La bambina grazie alla sua vivacità e alla sua intelligenza, inventa il “gioco della felicità” che consiste nel trovare qualcosa di positivo in ogni cosa e situazione, riuscendo così a superare la situazione negativa e riuscendo a farsi amare da tutti, compresa la zia.
Cosa c’entrano Sant’Agostino e Pollyanna?
Entrambi insistono sulla bontà di quelle esperienze che a prima visto sono negative, sono male e portano conseguenze spiacevoli.

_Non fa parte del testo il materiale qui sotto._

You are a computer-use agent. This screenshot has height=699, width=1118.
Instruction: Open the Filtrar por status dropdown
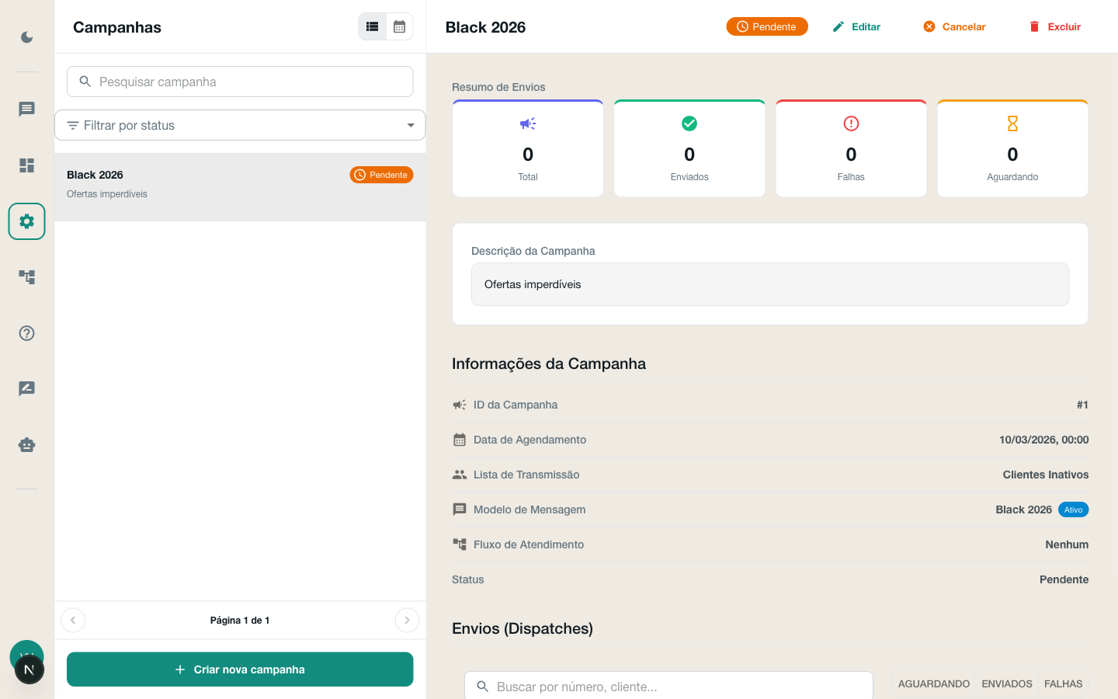240,125
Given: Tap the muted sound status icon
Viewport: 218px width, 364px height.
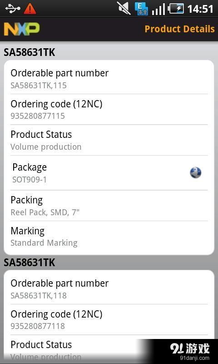Looking at the screenshot, I should pyautogui.click(x=124, y=8).
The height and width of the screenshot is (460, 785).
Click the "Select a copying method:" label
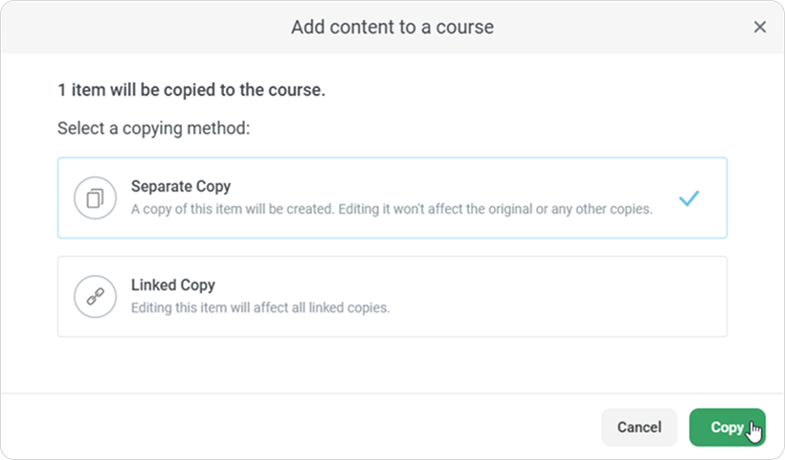coord(153,127)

è un atteggiamento molto costruttivo che spinge a non arrendersi e a ricercare una motivazione, una spinta o una consolazione per poter andare avanti.
Molti terapeuti invitano i propri pazienti a seguire questa linea; allo stesso modo molti guru o coach con i loro seguaci.
Si insiste sempre che è tutto bello e buono.
Esiste un altro rischio, che questo atteggiamento costruttivo diventi un mondo per non guardare in faccia la realtà, diventando distruttivo.
Un modo per non riconoscere la gravità di una situazione, sfruttando la convinzione illogica “che se non lo riconosco, non succede”.
Quello che gli psicoanalisti chiamano Diniego.
Non riconoscere la gravità di una situazione e abbandonarsi a soli pensieri positivi, senza una reale valutazione può essere pericoloso.
Può portare le persone a non prendere provvedimenti, a non mettersi al sicuro, a non valutare opzioni più utili.
Abbandonarsi a una positività estrema rende insignificanti i problemi ma allo stesso tempo, non attiva le persone e non le motiva a ricerca soluzioni.
Quindi, si pensate positivo mantenete sempre d’occhio la realtà che vi circonda.